Life Sci 1995;56(9):637-60
Metabolism and actions of CDP-choline as an endogenous compound and administered exogenously as citicoline.
Weiss GB. M. Hurley & Associates, Inc., Murray Hill, New Jersey 07974-1584.
CDP-choline, supplied exogenously as citicoline, has beneficial physiological actions on cellular function that have been extensively studied and characterized in numerous model systems. As the product of the rate-limiting step in the synthesis of phosphatidylcholine from choline, CDP-choline and its hydrolysis products (cytidine and choline) play important roles in generation of phospholipids involved in membrane formation and repair. They also contribute to such critical metabolic functions as formation of nucleic acids, proteins, and acetylcholine. Orally-administered citicoline is hydrolyzed in the intestine, absorbed rapidly as choline and cytidine, resynthesized in liver and other tissues, and subsequently mobilized in CDP-choline synthetic pathways. Citicoline is efficiently utilized in brain cells for membrane lipid synthesis where it not only increases phospholipid synthesis but also inhibits phospholipid degradation.

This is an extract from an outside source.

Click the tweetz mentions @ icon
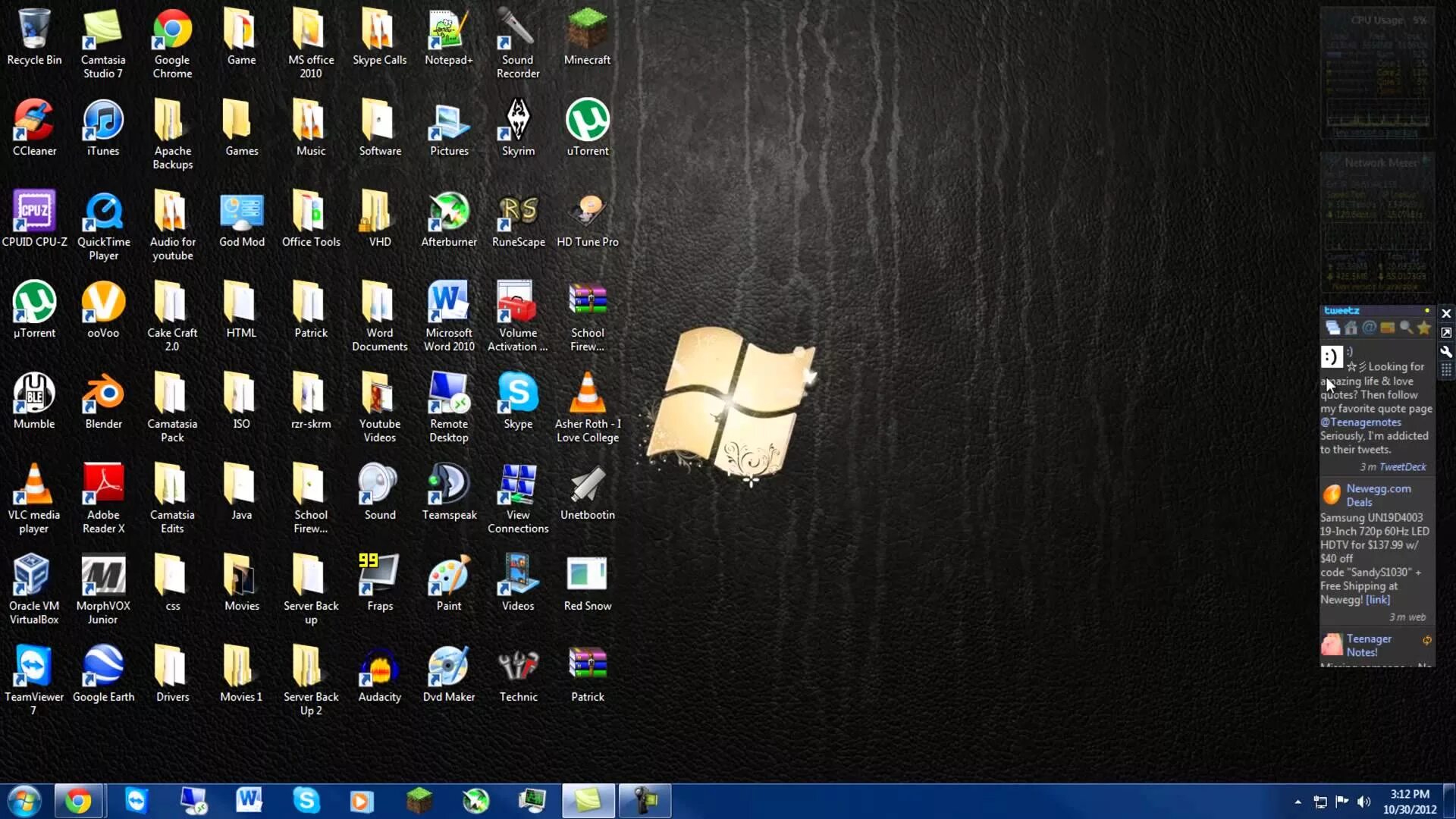1456x819 pixels. (x=1369, y=328)
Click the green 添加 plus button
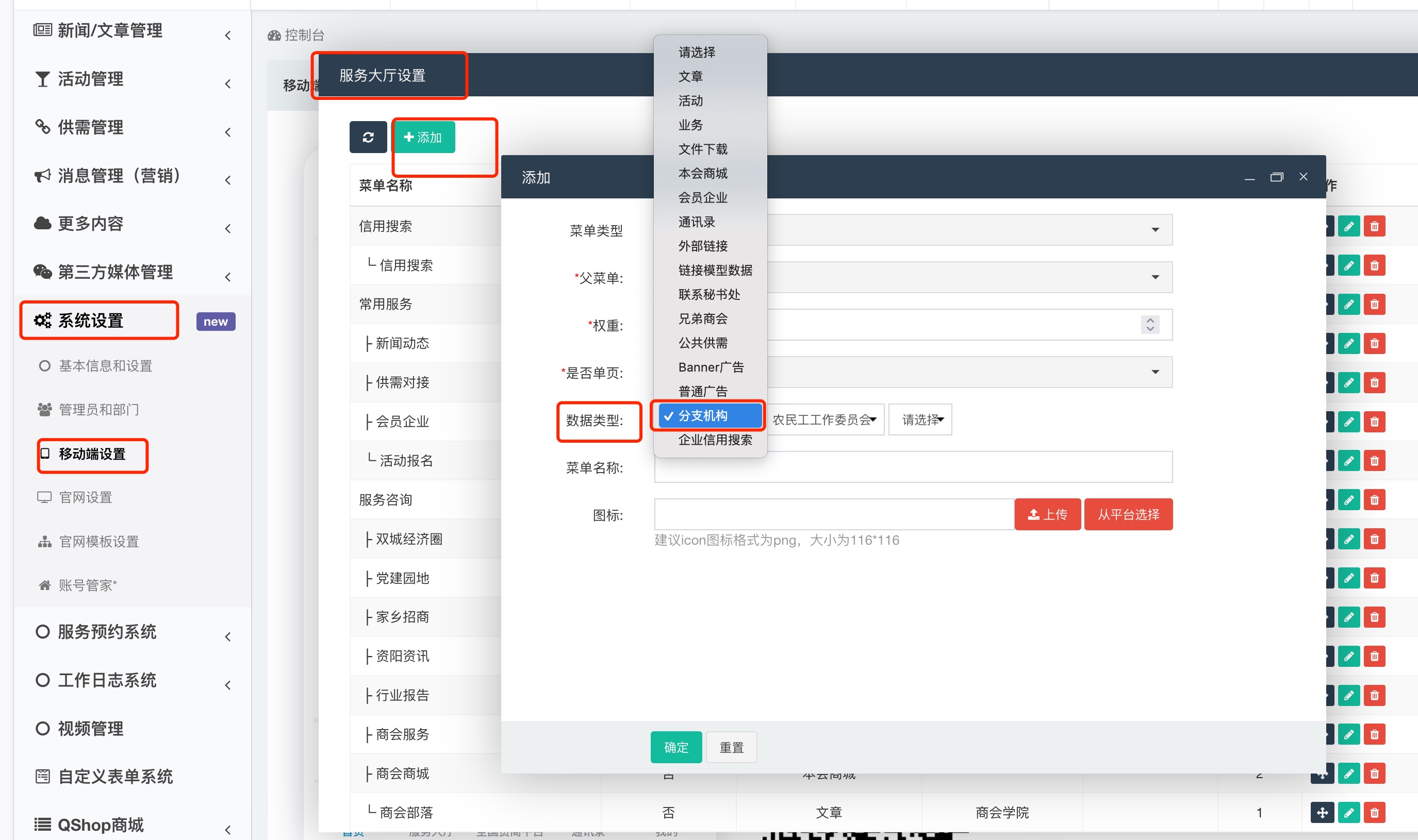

Exogenously administered citicoline prevents, reduces, or reverses effects of ischemia and/or hypoxia in most animal and cellular models studied, and
acts in head trauma models to decrease and limit nerve cell membrane damage, restore intracellular regulatory enzyme sensitivity and function, and limit edema. Thus, considerable accumulated evidence supports use of citicoline to enhance membrane maintenance, membrane repair, and neuronal function in conditions such as ischemic and traumatic injuries. Beneficial effects of exogenous citicoline also have been postulated and/or reported in experimental models for dyskinesia, Parkinson's disease, cardiovascular disease, aging, Alzheimer's disease, learning and memory, and cholinergic stimulation.